Reading text:

┌──

NEW DELHI, 13 October 2005— South Asia’s devastating earthquake put fear among residents in new high-rise apartments in New Delhi but the city’s patchwork of illegal homes are the real worry, experts say.
Newspapers and television networks reported how thousands of residents of apartment blocks around New Delhi panicked after an earthquake that measured 7.6 on the Richter scale swayed the multi-story buildings Saturday.
But Subir Saha, director of New Delhi’s School of Planning and Architecture, said the real danger to the Indian capital lay in sprawling patchwork brick and mortar homes stacked almost back-to-back across the capital.
“Every alternate year, an earthquake of moderate intensity strikes New Delhi as it lies in a high seismic zone. However it is not multi-storied buildings but masses of unauthorized colonies that are a real worry,” he said.
He said a strong jolt could topple thousands of buildings.
“Unauthorized construction is rampant in the city. If one structure is affected, then it can easily fall down on an adjacent one and trigger a wave of collapsed structures,” Saha added.
Nearly a third of the 14 million residents of New Delhi live in slum colonies, another one-third live in housing colonies that are deemed illegal by city authorities, and the rest are in homes classified as developed areas.
B.M. Ahuja, whose firm Ahuja Consultants is one among four surveying the earthquake resistance of key buildings in the capital, agreed that illegal colonies were the most vulnerable.
“If an earthquake of high magnitude strikes here, everything goes,” he said. “Roads will not be passable because of collapsed buildings. Most of the hospitals will be gone. Police stations will be gone.”
Saha said almost none of the houses in any of the areas had invested in quake-proofing, but the problem was particularly bad in the crowded slums.

└──

Work to complete:
**A)** In the New Delhi earthquake article, rewrite the passage between "Newspapers and television" and "multi-story buildings Saturday.", inclusive, changing "apartment blocks" to "tower blocks".
**B)** Please carry the article on New Delhi's earthquake risk forward from its final sentence.

Stored data:
┌──

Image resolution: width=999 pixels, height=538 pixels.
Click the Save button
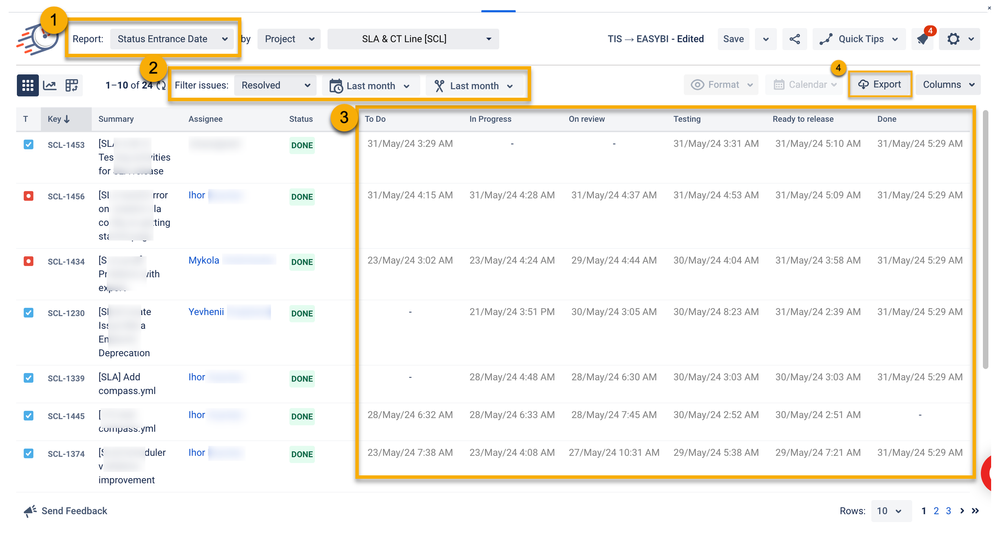pyautogui.click(x=733, y=39)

└──

Task-by-task results:
**A)**
Newspapers and television networks reported how thousands of residents of tower blocks around New Delhi panicked after an earthquake that measured 7.6 on the Richter scale swayed the multi-story buildings Saturday.

**B)**
“Where do they have the money for thinking about earthquake prevention? They hardly have enough to feed themselves two square meals a day,” he said.
Officials say that tens of thousands of people died in Pakistan in the earthquake, including dozens of residents of a high-rise apartment block in Islamabad.
But most of the deaths came in remote areas with little infrastructure and haphazard construction techniques.
Thousands of homes were destroyed in remote mountain villages of India’s Kashmir region where at least 1,300 people died, leading to concern that crowded New Delhi could suffer far worse damage in a major quake.
Delhi lies in what is known as Zone IV of seismic activity, which means it is susceptible to earthquakes of 6.0 to 6.5 on the Richter scale.
The capital has escaped devastation in its recent past, and officials now require new multi-story buildings to be able to withstand 8.0-magnitude quakes.
“There is a probability of an earthquake of 6 to 6.5 magnitude occurring in Delhi. Whether that will happen in 10 years or 100 years, we don’t know,” A.K. Shukla, director of the Earthquake Risk Evaluation Center, was quoted by the Times of India as saying.